農業という仕事、先ず一つは植物という命あるものを相手にしていること、次にお天気という人間の力ではどうにも動かすことの出来ない自然現象に左右されること、またその場所場所の土壌環境に左右されること、そして虫や鳥や動物たちの食害、さらに病害と戦わなくてはならないこと。

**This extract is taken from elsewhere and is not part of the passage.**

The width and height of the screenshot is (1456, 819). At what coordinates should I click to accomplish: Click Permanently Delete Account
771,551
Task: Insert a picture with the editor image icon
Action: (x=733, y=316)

それらの中で、我々人間の努力によって改善出来る部分もありますが、どうにもならない部分も少なくありません。
だからと言って、その場その場に成り行き任せで良いかと言えば、そうは行きません。

やはり計画は必要です。
それも一年間という時間のサイクルを頭に思い描きながら、種まきから収穫までの工程が順調に進むために、どの時期に何をすれば良いか綿密に計画し準備しておかなくてはなりません。
且つ、その場その場に想定通りに行かない時の臨機応変な措置までも考えておく必要があります。

さらには、5年先10年先までも持続可能な土壌の循環を計らって行かなくてはなりません。

一方、食工房の中の仕事つまりパン屋ですが、天然酵母という不確定要素の多いものを扱っていてさえ、概ね何事も計画通り予定通りに進みます。
毎週決まった曜日の決まった時間に仕込みをして、決まった時間までにパンが焼き上がります。

お客さまのご注文に応じて、数を増やしたり減らしたりも自由自在です。
そうして考えると、ほとんど何でも思い通りです。

比べて畑のことは、全く思い通りにはならないと感じます。
本当に難しい・・・!

しかし、私たちの生存は、そもそもそういうものだったはずで、土から作物を得る仕事をすることになって、改めてそれが分かったような気がしている私です。

私の娘たちも同じようなことを感じているらしく、先日際どいタイミングで最後のスペルト小麦の刈り取りが終わった後、引き上げ際に畑に向かって思わず手を合わせて拝んだのだと言います。

分かります、その気持ち!

私もコンバインに乗って帰る道々、畑を振り返り、天を仰ぎ、ありがたさを噛みしめていましたから。

決して自分の力で成し遂げたのではない、これは天地の恵みなのだと素直にそう思えた瞬間、気持ちはずーっと謙虚になれるのですね。